Attirata dal cast (Zendaya nei panni di Rue Bennett, Eric Dane che interpreta Cal Jacobs, Jacob Elodi che impersona il figlio di Cal, Nate Jacobs) ho iniziato a guardare il primo episodio circa un mese fa e guardando i primi venti minuti la serie non mi soddisfaceva, la trovavo pesante, a tratti volgare e molto estrema. In realtà mi sono ricreduta e due settimane fa ho voluto continuare il primo episodio e andare avanti fino alla fine.
È sicuramente una serie faticosa per le tematiche che tratta, molto vicine ad ogni ragazzo e ragazza di questo millennio, portate all’estremo delle conseguenze permettono di riflettere sui comportamenti della società, sugli scheletri che ognuno di noi ha dentro il proprio armadio.
Le scene si mostrano nella loro crudezza, rappresentando una realtà senza filtri e nel senso più stretto del termine una realtà pornografica, dove non vi è censura se non nei personaggi stessi che cercando di avere tutto sotto controllo finiscono per lasciarsi andare ad ogni pulsione vitale che apparentemente gli restituisca il sapore della vita che fugge dalle loro mani.
Sesso, droga, violenza, rapporti instabili, sono questi gli argomenti principali di Euphoria che intrattengono lo spettatore davanti alla televisione desideroso della redenzione di ogni personaggio che si trova incatenato ai propri errori e alle proprie dipendenze.

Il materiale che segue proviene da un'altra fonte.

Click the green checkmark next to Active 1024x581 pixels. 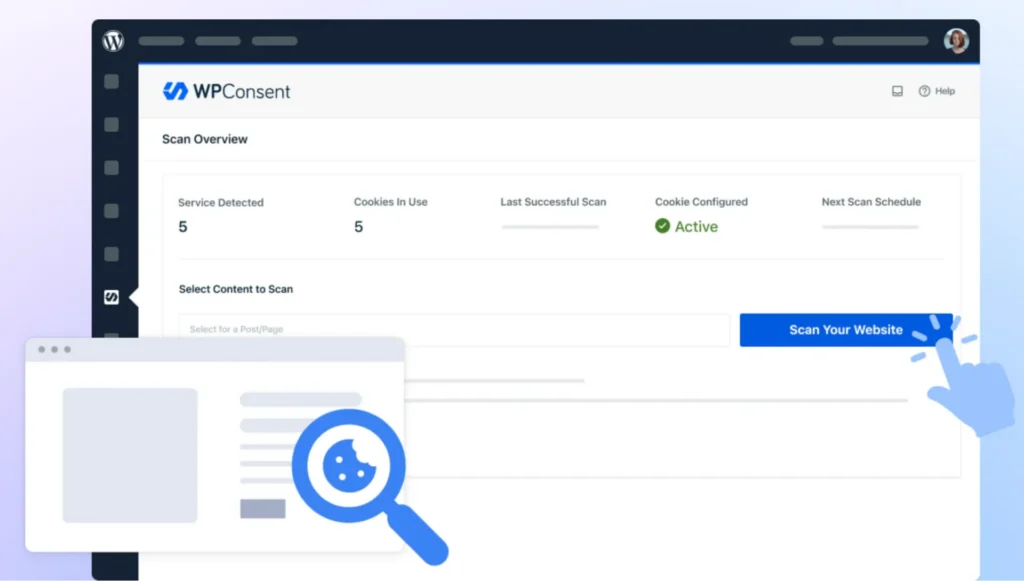point(662,226)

Altro tema trattato, probabilmente secondario rispetto a quelli elencati precedentemente ma che merita di essere approfondito, è il rapporto tra madre, padre e figlia, figlio, costruito secondo l’assioma che nessuno si sceglie la famiglia in cui nasce. Ogni personaggio ha una famiglia frammentata o in bilico con cui alimenta un rapporto conflittuale fatto di segreti, bugie e rabbia. Questo è il caso di Nate che da piccolo si è trovato a scoprire la tagliante verità su suo padre e richiudendola nella sua mente, senza affrontare un dialogo con lui, ha introiettato i suoi stessi comportamenti e ha incassato una rabbia incontrollabile. Situazione opposta a quella della fidanzata Maddy che invece vedendo davanti ai suoi occhi il rapporto irrisolto e insignificante della madre e del padre è in continua ricerca di conferme, di perfezione e sicurezze a cui aggrapparsi per non condurre una vita simile a quella dei suoi genitori.
La protagonista nonché narratrice di Euphoria è Rue Bennett che ci fa entrare nella sua vita da tossicodipendente iniziata per colmare un vuoto che si portava dietro da quando aveva circa undici anni. Rue ci fa conoscere i suoi pensieri, le sue sensazioni e i suoi sentimenti, la sua vita è fatta da un continuo tenersi in bilico e non farsi sopraffare dalla sua dipendenza e ad aiutarla sarà il rapporto che si instaurerà con una nuova ragazza in città, Jules anche lei anima fragile e sensibile.

Euphoria è stata tra le poche serie che mi ha fatto ricredere e che mi ha lasciato molto su cui riflettere. Sono curiosa di guardare la seconda stagione che attualmente stanno registrando.
Voi l’avete guardata? Vi è piaciuta?